- **TASK REQUIREMENTS**: State the number of lines in the records underneath where the word "channel" turns up, and say nothing else.

- **INFORMATION SHOWN**:
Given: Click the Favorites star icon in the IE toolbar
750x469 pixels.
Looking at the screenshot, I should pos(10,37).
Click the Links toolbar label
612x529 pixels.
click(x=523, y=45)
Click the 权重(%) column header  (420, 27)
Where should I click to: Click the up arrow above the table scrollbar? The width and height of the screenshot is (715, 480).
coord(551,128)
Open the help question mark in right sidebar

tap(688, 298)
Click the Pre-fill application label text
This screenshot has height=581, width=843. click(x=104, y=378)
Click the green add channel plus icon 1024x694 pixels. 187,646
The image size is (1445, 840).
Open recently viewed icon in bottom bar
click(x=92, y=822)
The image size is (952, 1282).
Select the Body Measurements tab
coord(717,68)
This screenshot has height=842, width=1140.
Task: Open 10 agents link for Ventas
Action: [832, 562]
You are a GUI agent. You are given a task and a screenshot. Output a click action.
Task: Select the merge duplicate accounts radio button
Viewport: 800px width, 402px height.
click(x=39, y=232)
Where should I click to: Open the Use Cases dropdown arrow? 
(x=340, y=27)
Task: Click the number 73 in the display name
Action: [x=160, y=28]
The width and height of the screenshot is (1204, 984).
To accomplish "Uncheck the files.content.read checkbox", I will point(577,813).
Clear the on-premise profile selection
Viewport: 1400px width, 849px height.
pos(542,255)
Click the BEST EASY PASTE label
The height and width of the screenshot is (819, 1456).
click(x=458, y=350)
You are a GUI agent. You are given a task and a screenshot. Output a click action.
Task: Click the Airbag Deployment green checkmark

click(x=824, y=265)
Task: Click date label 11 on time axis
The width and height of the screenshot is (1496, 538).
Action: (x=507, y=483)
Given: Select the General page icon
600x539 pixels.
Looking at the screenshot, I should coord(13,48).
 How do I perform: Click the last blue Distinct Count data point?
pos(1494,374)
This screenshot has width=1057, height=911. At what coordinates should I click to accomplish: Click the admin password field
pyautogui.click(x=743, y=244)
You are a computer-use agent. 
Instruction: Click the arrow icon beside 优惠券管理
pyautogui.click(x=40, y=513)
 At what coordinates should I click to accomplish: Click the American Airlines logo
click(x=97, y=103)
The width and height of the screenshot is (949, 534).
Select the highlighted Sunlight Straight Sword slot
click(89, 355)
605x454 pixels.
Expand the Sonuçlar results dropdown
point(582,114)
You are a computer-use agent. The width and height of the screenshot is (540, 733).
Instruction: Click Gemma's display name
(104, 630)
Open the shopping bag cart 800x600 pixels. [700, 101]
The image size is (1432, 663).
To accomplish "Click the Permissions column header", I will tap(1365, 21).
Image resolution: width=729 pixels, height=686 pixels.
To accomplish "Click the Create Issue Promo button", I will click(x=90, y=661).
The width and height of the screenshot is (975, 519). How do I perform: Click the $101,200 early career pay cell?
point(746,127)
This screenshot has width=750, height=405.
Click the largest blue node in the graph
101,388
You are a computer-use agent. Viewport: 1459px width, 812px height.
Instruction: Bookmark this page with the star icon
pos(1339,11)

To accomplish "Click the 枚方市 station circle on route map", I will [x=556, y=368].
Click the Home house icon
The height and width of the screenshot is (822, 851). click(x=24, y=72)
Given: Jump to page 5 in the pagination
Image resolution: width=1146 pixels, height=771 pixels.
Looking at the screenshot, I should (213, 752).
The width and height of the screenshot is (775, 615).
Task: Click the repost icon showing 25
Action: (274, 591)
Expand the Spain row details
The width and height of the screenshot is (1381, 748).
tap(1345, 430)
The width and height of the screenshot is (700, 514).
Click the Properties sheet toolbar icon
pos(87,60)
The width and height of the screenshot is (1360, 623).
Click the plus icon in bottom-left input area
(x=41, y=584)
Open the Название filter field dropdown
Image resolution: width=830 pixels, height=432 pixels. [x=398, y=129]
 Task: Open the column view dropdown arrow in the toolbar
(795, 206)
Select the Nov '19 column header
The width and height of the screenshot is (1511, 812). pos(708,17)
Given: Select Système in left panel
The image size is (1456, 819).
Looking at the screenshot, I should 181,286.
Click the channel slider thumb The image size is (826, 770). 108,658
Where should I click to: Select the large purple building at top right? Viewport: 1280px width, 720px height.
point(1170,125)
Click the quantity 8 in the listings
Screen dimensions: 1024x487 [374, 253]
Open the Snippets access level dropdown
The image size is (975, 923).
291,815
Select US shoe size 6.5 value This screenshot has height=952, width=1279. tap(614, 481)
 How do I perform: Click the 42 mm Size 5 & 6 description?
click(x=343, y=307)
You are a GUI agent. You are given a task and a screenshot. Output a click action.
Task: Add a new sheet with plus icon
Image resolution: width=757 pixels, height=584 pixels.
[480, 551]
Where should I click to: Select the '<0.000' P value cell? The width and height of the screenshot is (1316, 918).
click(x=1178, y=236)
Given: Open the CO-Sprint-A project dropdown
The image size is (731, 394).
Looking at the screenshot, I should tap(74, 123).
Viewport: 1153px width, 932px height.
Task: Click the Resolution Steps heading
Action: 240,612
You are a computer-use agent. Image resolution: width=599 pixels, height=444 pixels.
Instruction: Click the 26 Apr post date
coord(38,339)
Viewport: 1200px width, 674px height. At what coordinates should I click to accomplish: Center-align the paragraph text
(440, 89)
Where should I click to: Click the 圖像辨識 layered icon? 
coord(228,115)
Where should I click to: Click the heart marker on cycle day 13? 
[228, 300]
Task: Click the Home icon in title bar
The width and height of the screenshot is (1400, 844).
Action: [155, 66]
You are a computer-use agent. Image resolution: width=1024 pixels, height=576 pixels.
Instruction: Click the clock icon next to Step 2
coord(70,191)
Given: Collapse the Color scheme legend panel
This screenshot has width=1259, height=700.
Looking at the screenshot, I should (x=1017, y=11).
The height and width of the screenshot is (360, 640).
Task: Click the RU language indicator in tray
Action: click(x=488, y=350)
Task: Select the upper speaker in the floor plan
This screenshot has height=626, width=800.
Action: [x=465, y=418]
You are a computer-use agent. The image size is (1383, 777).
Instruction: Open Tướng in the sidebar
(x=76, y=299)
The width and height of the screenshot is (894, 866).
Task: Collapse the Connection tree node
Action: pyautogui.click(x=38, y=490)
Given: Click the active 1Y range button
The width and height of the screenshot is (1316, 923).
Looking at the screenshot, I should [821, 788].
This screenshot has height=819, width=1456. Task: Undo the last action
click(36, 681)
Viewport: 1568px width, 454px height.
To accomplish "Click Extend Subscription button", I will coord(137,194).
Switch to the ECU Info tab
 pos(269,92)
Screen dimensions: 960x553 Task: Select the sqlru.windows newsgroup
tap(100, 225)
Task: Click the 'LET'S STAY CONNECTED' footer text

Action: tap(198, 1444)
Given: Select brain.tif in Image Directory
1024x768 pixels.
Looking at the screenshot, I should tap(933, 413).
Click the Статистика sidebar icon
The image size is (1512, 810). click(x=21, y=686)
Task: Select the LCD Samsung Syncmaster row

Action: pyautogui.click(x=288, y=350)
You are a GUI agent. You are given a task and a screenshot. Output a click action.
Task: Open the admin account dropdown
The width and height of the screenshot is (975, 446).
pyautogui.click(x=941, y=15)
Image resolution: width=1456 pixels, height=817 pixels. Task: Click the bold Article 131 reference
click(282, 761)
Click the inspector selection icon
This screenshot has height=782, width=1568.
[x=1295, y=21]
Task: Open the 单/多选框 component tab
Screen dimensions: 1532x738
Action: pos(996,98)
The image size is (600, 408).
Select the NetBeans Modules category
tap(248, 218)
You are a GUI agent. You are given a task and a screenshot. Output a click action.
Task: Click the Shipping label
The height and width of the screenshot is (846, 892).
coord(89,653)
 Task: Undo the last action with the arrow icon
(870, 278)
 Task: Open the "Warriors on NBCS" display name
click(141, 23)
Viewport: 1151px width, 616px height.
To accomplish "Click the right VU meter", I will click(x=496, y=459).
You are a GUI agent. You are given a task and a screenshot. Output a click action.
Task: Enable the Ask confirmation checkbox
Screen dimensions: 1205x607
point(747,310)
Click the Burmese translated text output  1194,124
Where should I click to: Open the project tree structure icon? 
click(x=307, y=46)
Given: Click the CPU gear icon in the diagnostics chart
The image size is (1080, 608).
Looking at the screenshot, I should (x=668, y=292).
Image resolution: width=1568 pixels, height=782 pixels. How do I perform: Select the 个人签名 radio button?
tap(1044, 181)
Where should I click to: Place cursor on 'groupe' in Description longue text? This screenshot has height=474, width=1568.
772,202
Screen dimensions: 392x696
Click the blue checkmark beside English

- **EXPECTED ANSWER**: 2